→ THE TASK: Copy the entries below exactly, but only from the line containing "Task: Click the Day's P&L label" through the final line.

***** GIVEN RECORDS

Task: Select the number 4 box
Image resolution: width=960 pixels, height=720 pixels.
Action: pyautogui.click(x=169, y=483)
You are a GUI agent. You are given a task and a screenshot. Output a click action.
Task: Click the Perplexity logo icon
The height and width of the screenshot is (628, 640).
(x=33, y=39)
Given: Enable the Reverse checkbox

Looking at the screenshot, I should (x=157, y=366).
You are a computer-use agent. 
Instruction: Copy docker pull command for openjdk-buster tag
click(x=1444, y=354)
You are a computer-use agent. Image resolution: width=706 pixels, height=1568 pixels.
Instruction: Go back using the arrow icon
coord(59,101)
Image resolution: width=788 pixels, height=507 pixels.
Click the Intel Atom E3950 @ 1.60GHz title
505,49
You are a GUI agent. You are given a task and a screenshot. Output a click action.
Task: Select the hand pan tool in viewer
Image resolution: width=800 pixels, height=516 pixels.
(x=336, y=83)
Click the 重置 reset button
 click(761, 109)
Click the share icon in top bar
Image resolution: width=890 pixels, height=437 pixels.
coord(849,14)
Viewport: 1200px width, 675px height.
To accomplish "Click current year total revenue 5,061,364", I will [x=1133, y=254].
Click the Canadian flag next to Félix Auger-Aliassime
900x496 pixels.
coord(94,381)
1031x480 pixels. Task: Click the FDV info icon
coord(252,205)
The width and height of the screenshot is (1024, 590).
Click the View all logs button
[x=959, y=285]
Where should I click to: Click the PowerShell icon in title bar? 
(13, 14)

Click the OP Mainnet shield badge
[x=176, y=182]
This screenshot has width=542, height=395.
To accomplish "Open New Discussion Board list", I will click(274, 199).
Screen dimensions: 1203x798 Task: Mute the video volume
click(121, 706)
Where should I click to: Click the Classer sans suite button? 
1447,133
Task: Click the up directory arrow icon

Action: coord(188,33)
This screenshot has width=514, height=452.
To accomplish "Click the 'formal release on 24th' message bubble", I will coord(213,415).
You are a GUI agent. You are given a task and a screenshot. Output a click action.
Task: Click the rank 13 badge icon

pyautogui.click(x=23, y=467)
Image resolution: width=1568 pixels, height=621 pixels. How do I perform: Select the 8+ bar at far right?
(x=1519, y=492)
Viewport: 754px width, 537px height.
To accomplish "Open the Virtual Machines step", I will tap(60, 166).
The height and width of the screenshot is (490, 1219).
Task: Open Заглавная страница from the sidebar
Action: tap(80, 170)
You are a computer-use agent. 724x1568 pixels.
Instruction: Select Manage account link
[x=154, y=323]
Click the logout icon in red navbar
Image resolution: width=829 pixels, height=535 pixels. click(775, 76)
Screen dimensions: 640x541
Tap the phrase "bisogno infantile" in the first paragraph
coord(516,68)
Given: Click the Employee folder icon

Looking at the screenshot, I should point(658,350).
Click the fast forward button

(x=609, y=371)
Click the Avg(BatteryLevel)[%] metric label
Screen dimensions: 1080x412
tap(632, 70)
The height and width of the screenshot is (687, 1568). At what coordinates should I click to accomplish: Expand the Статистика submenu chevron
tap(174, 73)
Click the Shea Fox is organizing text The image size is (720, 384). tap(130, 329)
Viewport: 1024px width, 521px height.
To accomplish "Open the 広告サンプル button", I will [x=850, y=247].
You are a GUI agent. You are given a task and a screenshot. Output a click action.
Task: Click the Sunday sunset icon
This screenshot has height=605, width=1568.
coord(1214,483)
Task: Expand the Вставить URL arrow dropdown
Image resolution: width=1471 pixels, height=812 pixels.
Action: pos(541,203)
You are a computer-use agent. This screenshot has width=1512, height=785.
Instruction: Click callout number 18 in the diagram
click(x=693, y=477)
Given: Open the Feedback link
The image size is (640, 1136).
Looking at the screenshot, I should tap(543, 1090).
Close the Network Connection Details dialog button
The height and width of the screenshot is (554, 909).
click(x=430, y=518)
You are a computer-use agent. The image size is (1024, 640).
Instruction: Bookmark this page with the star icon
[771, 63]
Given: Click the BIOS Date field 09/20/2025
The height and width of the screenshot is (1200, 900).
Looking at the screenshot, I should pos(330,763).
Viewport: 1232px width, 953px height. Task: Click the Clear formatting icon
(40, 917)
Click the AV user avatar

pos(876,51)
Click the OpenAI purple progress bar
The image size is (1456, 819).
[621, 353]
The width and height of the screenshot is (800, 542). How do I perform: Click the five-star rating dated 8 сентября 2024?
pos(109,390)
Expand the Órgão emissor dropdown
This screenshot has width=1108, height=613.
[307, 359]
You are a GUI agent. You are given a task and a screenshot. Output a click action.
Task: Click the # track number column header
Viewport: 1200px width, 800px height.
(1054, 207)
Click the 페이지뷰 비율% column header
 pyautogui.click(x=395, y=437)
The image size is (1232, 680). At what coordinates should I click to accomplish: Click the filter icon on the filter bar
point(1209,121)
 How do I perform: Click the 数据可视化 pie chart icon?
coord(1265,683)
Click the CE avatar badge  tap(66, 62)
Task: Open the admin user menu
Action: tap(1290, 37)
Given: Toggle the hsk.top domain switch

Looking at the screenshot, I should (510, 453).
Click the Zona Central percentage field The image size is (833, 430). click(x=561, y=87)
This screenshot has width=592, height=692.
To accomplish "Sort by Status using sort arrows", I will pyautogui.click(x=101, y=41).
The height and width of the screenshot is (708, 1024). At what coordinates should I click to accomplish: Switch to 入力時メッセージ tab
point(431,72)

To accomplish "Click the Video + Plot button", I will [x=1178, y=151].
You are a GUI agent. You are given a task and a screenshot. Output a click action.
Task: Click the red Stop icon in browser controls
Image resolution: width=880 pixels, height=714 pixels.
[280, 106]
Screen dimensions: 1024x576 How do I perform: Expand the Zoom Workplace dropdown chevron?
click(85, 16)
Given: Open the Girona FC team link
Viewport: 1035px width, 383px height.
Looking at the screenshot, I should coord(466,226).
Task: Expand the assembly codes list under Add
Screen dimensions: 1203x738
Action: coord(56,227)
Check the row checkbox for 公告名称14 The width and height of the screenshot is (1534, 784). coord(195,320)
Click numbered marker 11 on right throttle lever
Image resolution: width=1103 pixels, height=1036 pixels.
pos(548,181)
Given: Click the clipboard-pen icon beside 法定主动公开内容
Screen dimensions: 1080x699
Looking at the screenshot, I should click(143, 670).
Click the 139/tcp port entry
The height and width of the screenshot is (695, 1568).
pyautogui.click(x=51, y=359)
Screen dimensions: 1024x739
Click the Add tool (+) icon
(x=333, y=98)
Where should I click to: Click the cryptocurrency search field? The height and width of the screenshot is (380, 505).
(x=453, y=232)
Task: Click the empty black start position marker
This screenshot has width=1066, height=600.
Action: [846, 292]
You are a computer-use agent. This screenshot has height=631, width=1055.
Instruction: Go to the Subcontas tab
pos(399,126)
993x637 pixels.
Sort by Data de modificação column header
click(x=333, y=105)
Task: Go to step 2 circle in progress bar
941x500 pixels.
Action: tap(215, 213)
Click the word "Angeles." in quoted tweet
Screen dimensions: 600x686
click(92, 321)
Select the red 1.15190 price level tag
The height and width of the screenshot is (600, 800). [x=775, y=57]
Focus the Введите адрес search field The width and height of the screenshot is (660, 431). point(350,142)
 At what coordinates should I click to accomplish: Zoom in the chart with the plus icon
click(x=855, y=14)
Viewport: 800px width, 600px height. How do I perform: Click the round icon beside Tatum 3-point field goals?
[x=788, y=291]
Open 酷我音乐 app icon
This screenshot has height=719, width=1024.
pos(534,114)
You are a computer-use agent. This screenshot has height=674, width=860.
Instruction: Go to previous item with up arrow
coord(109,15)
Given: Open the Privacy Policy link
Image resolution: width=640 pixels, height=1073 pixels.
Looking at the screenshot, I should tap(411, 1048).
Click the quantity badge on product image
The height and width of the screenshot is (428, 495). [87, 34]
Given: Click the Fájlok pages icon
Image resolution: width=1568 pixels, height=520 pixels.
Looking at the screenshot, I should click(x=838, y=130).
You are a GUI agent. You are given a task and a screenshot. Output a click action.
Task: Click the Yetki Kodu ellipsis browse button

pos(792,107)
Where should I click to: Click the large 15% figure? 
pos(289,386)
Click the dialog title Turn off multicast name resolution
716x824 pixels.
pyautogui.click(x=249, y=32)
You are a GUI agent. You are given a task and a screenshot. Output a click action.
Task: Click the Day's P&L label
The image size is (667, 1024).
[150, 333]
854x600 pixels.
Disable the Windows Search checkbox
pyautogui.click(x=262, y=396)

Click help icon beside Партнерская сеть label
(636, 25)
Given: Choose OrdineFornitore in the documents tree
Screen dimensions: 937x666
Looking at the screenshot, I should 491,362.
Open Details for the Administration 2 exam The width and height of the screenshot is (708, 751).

**********

→ WRITTEN ANSWER:
Task: Click the Day's P&L label
The image size is (667, 1024).
[150, 333]
854x600 pixels.
Disable the Windows Search checkbox
pyautogui.click(x=262, y=396)

Click help icon beside Партнерская сеть label
(636, 25)
Given: Choose OrdineFornitore in the documents tree
Screen dimensions: 937x666
Looking at the screenshot, I should 491,362.
Open Details for the Administration 2 exam The width and height of the screenshot is (708, 751).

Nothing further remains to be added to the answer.